===== Source data =====

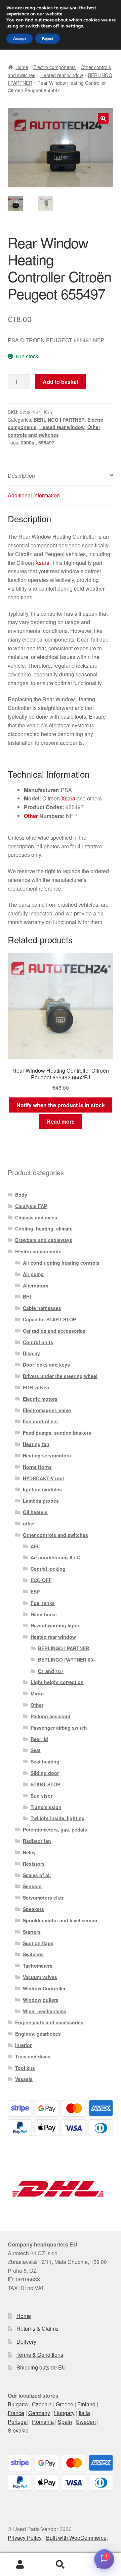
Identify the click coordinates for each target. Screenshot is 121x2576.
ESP (35, 1591)
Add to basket (60, 381)
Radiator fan (37, 1841)
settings (74, 26)
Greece (64, 2404)
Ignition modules (42, 1489)
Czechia (42, 2404)
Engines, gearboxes (38, 2033)
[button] (103, 118)
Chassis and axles (36, 1217)
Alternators (35, 1285)
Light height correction (57, 1682)
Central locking (48, 1568)
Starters (32, 1931)
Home (21, 67)
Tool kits (25, 2067)
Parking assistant (51, 1716)
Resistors (34, 1863)
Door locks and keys (46, 1364)
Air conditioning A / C (55, 1557)
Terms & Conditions (39, 2354)
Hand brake (44, 1614)
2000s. (28, 442)
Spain (65, 2421)
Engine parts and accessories (49, 2022)
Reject (47, 38)
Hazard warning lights (56, 1625)
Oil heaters (35, 1512)
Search (60, 2564)
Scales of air (37, 1875)
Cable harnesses (42, 1308)
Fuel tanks (43, 1603)
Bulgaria (18, 2404)
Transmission (46, 1807)
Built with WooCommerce (76, 2537)
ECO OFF (41, 1580)
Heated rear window (61, 75)
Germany (39, 2413)
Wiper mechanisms (44, 2011)
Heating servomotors (47, 1455)
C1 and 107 (51, 1671)
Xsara (42, 562)
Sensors (32, 1886)
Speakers (33, 1909)
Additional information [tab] (34, 495)
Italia (84, 2413)
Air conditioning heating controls (61, 1262)
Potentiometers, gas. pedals (55, 1829)
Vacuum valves (40, 1977)
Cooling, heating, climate (44, 1228)
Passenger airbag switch (59, 1727)
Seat (36, 1750)
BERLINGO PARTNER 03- (66, 1659)
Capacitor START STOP (49, 1319)
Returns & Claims (37, 2328)
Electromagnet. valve (47, 1410)
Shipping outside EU (41, 2367)
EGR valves (36, 1387)
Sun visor (41, 1795)
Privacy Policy (25, 2537)
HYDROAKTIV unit (43, 1478)
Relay (29, 1852)
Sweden (86, 2421)
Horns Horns (37, 1466)
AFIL (36, 1546)
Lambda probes (41, 1500)
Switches (33, 1954)
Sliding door (45, 1773)
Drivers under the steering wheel (60, 1376)
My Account (20, 2564)
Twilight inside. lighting (58, 1818)
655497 (46, 442)
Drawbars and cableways (43, 1240)
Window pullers (40, 1999)
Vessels (24, 2079)
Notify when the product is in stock (60, 1105)
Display (31, 1353)
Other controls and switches (55, 1535)
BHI (27, 1296)
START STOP (45, 1784)
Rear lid (39, 1739)
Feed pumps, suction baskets (57, 1432)
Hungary (64, 2413)
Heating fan (36, 1444)
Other (31, 816)
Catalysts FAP (31, 1206)
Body (21, 1194)
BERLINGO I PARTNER (59, 419)
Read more (61, 1121)
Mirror (37, 1693)
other (29, 1523)
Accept (19, 38)
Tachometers (37, 1965)
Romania (43, 2421)
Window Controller (44, 1988)
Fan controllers (40, 1421)
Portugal (18, 2421)
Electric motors (40, 1398)
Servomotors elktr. (44, 1897)
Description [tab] (21, 475)
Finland (86, 2404)
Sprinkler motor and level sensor (60, 1920)
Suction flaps (38, 1943)
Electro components (54, 67)
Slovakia (18, 2430)
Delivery (26, 2341)
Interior (23, 2045)
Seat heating (45, 1761)
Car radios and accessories (54, 1330)
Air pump (33, 1274)
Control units (38, 1342)
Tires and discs (32, 2056)
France (16, 2413)
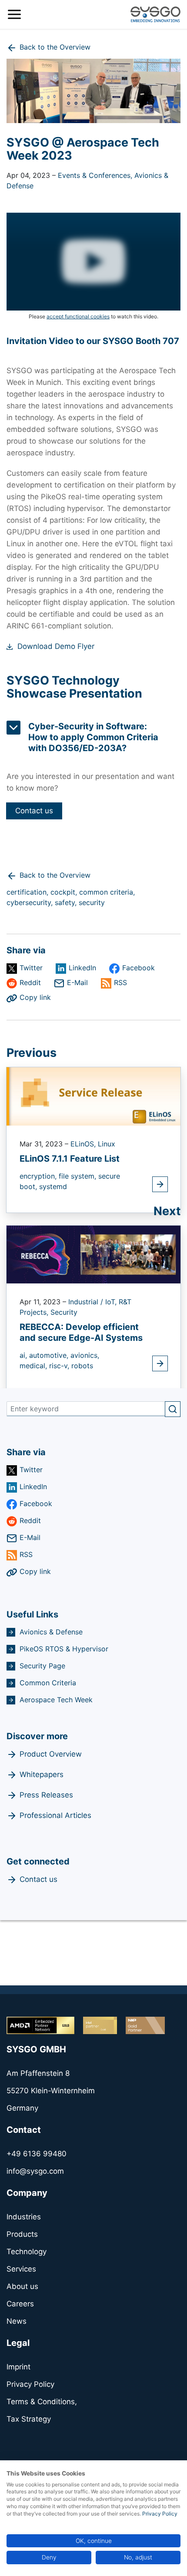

=====

→ **What you will do**: If a line in the entries contains the word "accessories", copy that line out.

→ **Completed task**:
Engine parts and accessories (49, 2022)
Car radios and accessories (54, 1330)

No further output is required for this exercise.